The only thing Antoine Fuqua’s version of “The Magnificent Seven” adds to the slew of remakes that came before is diversity.
Based on the original 1954 “Seven Samurai” by Akira Kurosawa, then Americanized into a western in 1960, a sequel in ’72, then a TV-series in 1998, this story has been told to death. Fuqua chooses to adhere very close to the original script despite the colorful cast. The 2016 version of “The Magnificent Seven” is momentarily entertaining, yet never good enough to endure as a great western or action movie.
Despite starring in his first western, two-time Oscar winner Denzel Washington does his usual alpha male thing, allowing his supporting actors to soak up most of the flashy moments.

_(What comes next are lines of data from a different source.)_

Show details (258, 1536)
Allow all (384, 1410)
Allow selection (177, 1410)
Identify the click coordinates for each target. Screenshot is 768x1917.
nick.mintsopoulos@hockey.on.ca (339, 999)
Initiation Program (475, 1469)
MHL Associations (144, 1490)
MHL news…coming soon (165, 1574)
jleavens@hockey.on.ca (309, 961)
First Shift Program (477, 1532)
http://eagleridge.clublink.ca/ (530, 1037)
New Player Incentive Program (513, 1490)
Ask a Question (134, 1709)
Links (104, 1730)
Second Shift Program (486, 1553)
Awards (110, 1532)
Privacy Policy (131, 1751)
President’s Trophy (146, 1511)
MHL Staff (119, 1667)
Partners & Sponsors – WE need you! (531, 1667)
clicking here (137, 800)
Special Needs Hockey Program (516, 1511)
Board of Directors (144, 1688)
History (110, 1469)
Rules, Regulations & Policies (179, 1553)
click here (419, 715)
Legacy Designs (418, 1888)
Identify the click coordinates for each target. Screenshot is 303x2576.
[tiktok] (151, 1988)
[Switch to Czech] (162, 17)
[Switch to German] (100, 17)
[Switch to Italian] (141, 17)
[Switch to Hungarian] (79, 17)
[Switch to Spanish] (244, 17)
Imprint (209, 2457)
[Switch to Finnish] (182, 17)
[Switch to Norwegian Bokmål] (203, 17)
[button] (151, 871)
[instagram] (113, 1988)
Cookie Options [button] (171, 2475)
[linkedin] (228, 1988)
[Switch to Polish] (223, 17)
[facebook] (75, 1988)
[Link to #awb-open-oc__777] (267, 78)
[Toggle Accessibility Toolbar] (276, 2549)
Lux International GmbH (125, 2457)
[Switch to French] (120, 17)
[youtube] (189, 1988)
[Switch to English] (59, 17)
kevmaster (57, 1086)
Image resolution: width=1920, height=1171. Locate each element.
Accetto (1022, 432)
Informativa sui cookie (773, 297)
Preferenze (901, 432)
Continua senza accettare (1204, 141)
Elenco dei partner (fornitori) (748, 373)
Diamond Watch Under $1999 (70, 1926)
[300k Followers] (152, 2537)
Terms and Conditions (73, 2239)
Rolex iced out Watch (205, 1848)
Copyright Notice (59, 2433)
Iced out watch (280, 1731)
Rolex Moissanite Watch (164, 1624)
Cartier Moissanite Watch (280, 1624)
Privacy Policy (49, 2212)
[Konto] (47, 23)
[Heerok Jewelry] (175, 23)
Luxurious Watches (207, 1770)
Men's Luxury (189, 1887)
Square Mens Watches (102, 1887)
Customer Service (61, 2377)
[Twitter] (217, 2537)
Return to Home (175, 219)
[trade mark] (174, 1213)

Bartholomew Bogue (Peter Sarsgaard) takes what he wants. His sights are set on the little farming town of Rose Creek because of its proximity with a fruitful gold mine that’s making him richer. He makes an example of the townspeople by burning their church and publicly killing some innocent citizens. New widow Emma Cullen (Haley Bennett) begs Warrant and Peace officer Chisolm (Washington) from Kansas for assistance. Chisolm assembles a curious bunch of men from across the west including a wanted Mexican from Texas, an ousted Native Alaskan, a drunk jokester, a former sharpshooter for the military and a violent mountain man. “If you want to keep your town, you’re going to have to fight for it,” Chisolm warns the remaining inhabitants.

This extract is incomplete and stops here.